Show only those lines of the entries where the string "koenigsleiten" is found.

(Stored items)
····················

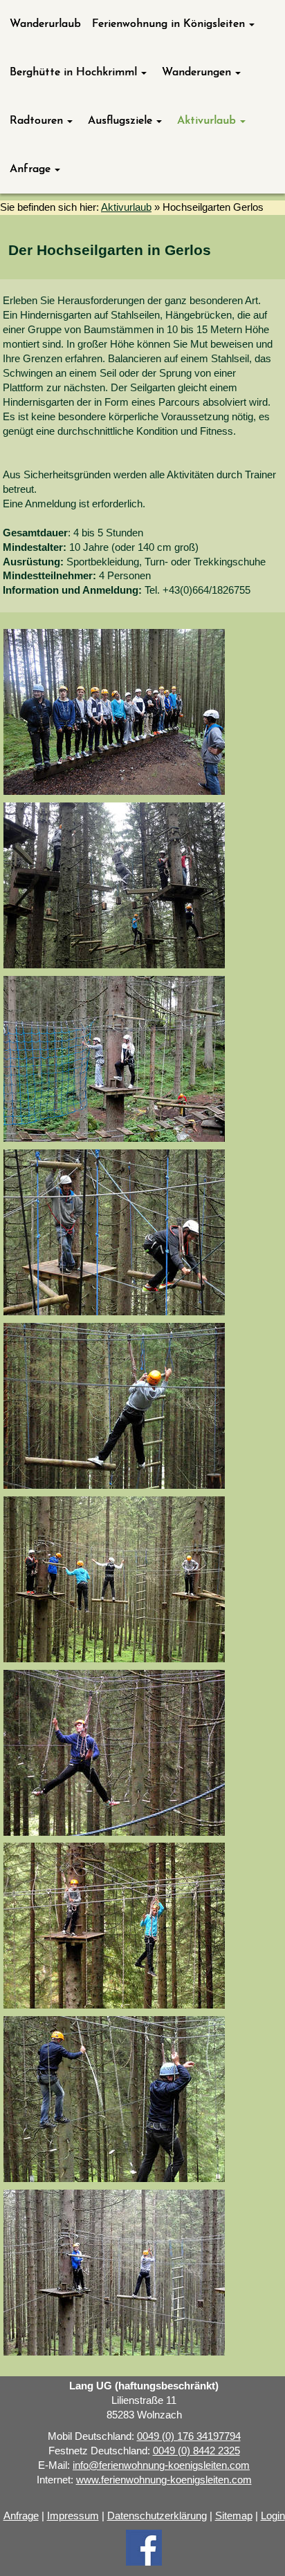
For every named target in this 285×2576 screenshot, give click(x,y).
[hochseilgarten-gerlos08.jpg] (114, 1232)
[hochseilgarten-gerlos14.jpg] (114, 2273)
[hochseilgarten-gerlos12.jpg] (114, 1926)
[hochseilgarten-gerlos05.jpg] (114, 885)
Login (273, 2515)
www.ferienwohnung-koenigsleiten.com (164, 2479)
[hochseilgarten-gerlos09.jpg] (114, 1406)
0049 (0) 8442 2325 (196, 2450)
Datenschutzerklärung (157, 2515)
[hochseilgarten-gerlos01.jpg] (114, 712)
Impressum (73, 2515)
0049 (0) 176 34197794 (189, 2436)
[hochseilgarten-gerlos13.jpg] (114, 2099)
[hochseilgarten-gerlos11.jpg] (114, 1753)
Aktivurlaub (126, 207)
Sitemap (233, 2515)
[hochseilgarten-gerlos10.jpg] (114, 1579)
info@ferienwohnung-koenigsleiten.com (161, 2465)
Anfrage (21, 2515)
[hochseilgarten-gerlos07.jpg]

····················

SOLUTION FOR THIS EXERCISE:
www.ferienwohnung-koenigsleiten.com (164, 2479)
info@ferienwohnung-koenigsleiten.com (161, 2465)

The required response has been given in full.